BACKGROUND OF THE INVENTION
1. FIELD OF THE INVENTION
[0001] This invention relates generally to network systems, and, more particularly, to speech
signals in network systems.
2. DESCRIPTION OF THE RELATED ART
[0002] Speech signals may be transmitted by a variety of network systems, including plain
old telephone systems (POTS), Intemet-based networks that utilize voice-over-Intemet
protocols (VoIP), wireless telecommunication systems, and the like. A source speech
signal,
e.
g. an acoustic signal produced by a first user's voice, is typically processed by many
devices as it travels through a network system to a second user's ear. For example,
in a wireless telecommunications network, the source speech signal may be processed
by a first mobile unit, a first base station, a network hub, a second base station,
a second mobile, and other intermediate devices before the second user hears the processed
speech signal.
[0003] Each device in the network system, as well as the wired and/or wireless channels
that transmit the processed speech signal, may modify the processed speech signal.

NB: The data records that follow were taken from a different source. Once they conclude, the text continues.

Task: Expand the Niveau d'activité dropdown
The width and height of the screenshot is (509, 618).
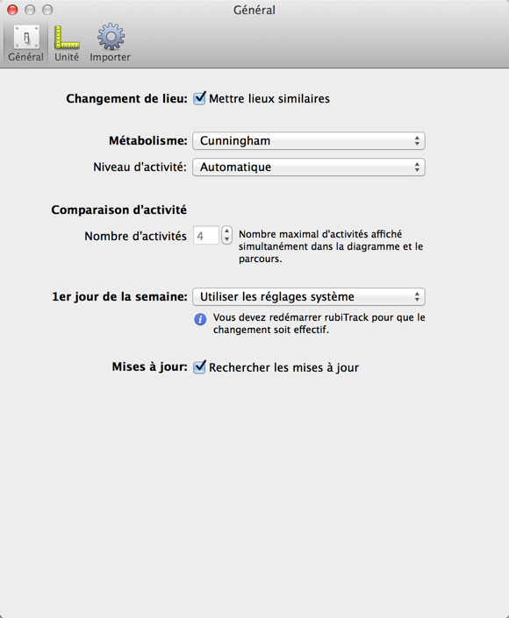Action: [309, 167]
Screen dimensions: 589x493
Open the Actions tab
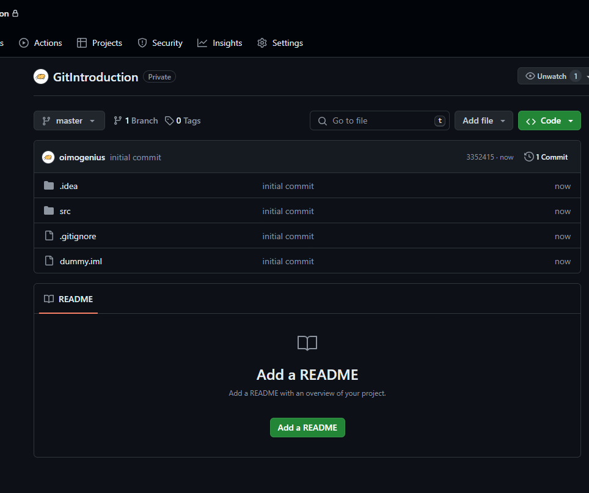[x=41, y=43]
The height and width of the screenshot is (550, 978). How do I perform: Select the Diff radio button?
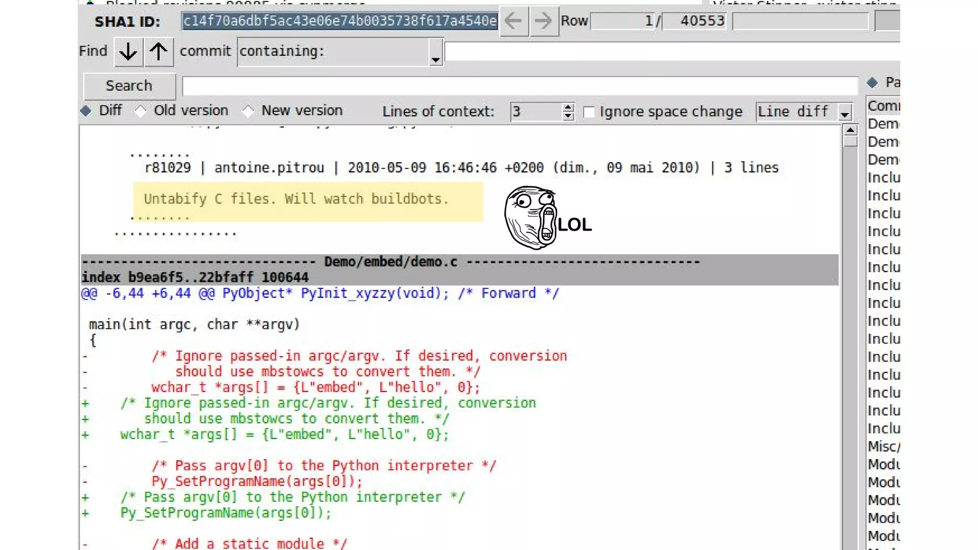[86, 111]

Some of these modifications may be desirable. For example, various filters may be
used to remove unwanted noise from the processed speech signal, comfort noise may
be added to the processed speech signal to remove un-natural sounding silences, and
the processed speech signal may be compressed to reduce the total amount of data that
is transmitted. Other modifications to the processed speech signal may not be desirable.
For example, transmission errors may be introduced into the processed speech signal
as it travels through the network. These errors may result in gaps in the processed
speech signal, unwanted noise, and the like.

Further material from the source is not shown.